WORK REQUEST
Nothing but the text should be carried over: reproduce all the data exactly and leave out every image.

---*---

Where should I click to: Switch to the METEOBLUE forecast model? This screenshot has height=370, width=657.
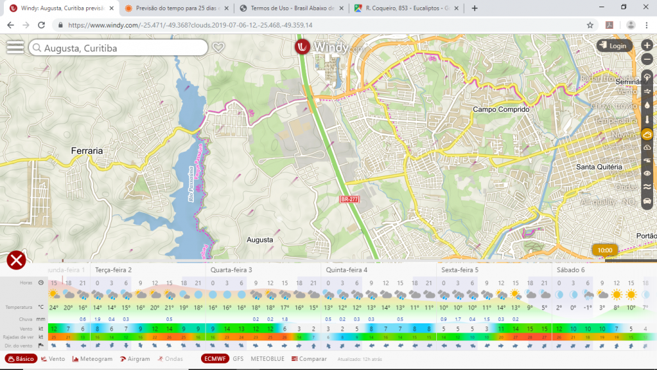tap(267, 359)
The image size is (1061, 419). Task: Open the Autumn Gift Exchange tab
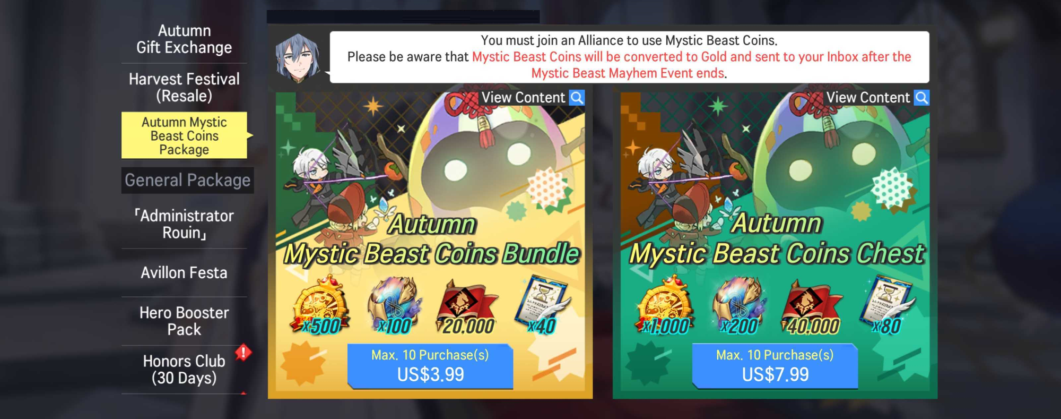(184, 39)
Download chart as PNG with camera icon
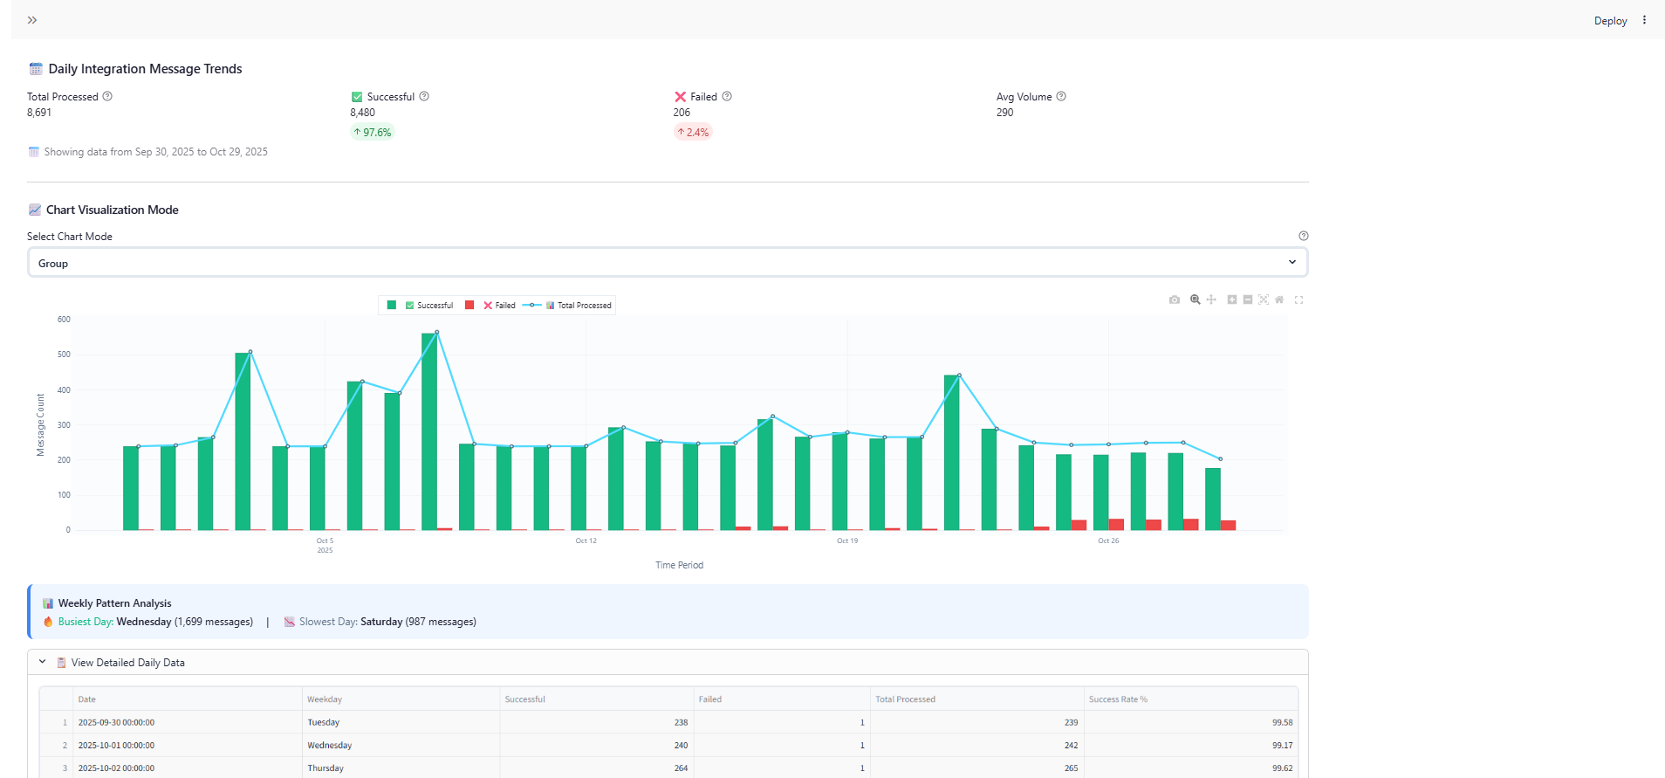 1175,299
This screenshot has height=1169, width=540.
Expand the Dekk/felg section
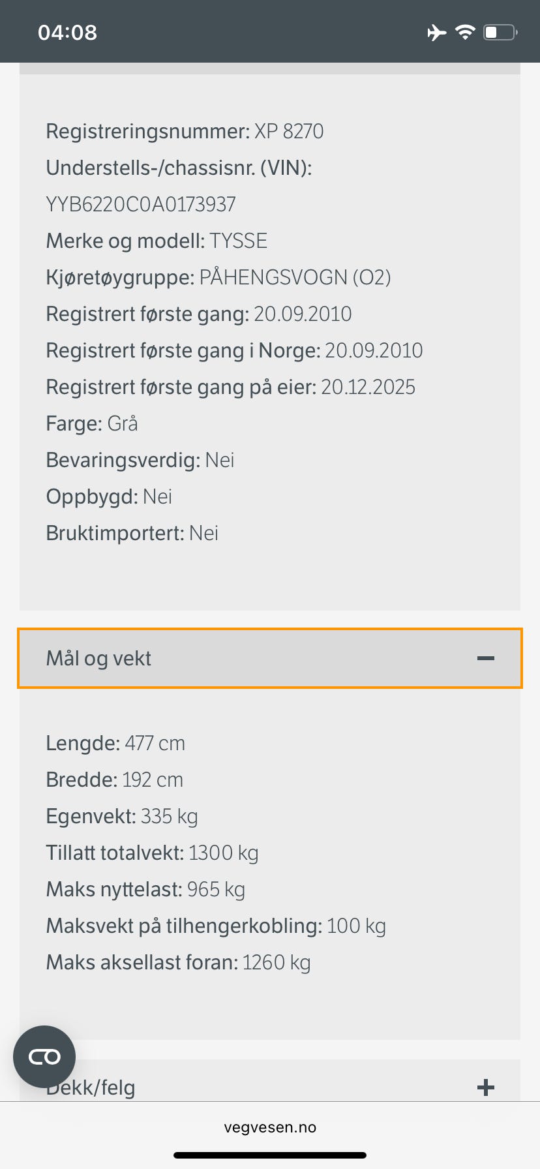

---*---

RESPONSE
Where should I click to: Switch to the METEOBLUE forecast model? This screenshot has height=370, width=657.
tap(267, 359)
The image size is (1061, 419). Task: Open the Autumn Gift Exchange tab
(184, 39)
Download chart as PNG with camera icon
 1175,299
This screenshot has height=1169, width=540.
Expand the Dekk/felg section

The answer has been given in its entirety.